Select the maximum number of non-overlapping activities from a set of candidates, each with a start and finish time — solved optimally with a greedy approach.
Algorithm & Complexity
| Operation | Time | Space |
|---|---|---|
| Sort by finish | O(n log n) | O(1) / O(n)* |
| Greedy scan | O(n) | O(1) |
| Total | O(n log n) | O(n) |
| * If pre-sorted input is given, the full algorithm runs in O(n). | ||
The greedy choice property holds: selecting the activity with the earliest finish time never rules out more activities than any other choice. Formally, if an optimal solution skips the earliest-finishing activity A, we can always swap whatever activity B it chose for A without reducing the solution size — since A finishes no later than B, it's at least as compatible with future activities.
Key Concepts
Activity Selection has both an optimal substructure and the greedy choice property.
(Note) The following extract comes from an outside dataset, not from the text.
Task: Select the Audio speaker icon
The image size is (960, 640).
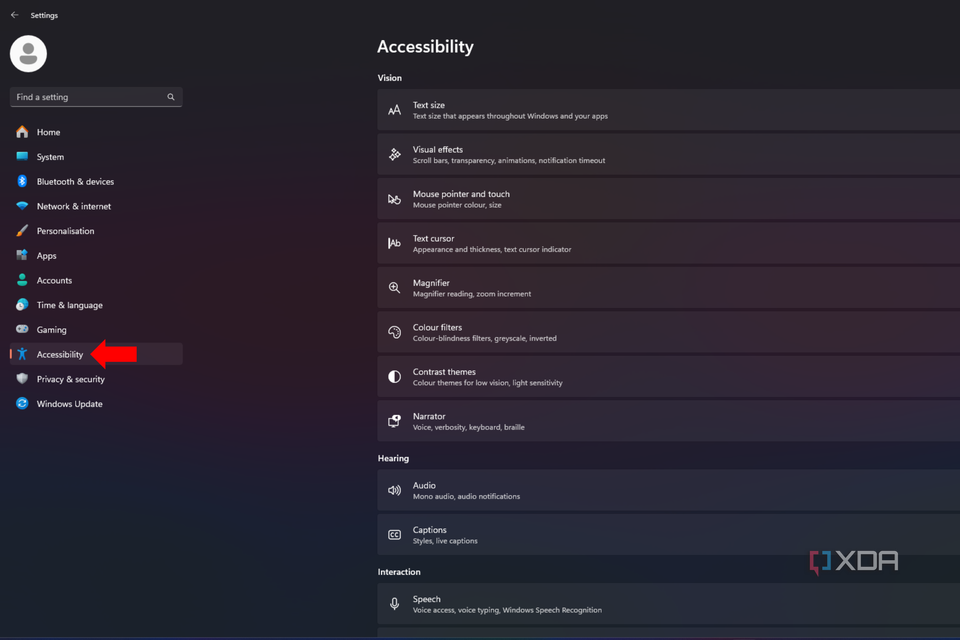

DP would work but is overkill — it runs in O(n²). The greedy approach is simpler, faster (O(n log n) due to sort), and provably optimal. DP is preferred for Weighted activity selection where each activity has a profit and we maximize total profit.
Correctness is proven via the exchange argument: suppose an optimal solution OPT doesn't include activity a₁ (earliest finish). Let b be OPT's first activity. Replace b with a₁ — since f(a₁) ≤ f(b), this new solution is also valid and has the same size. Repeating shows greedy = optimal.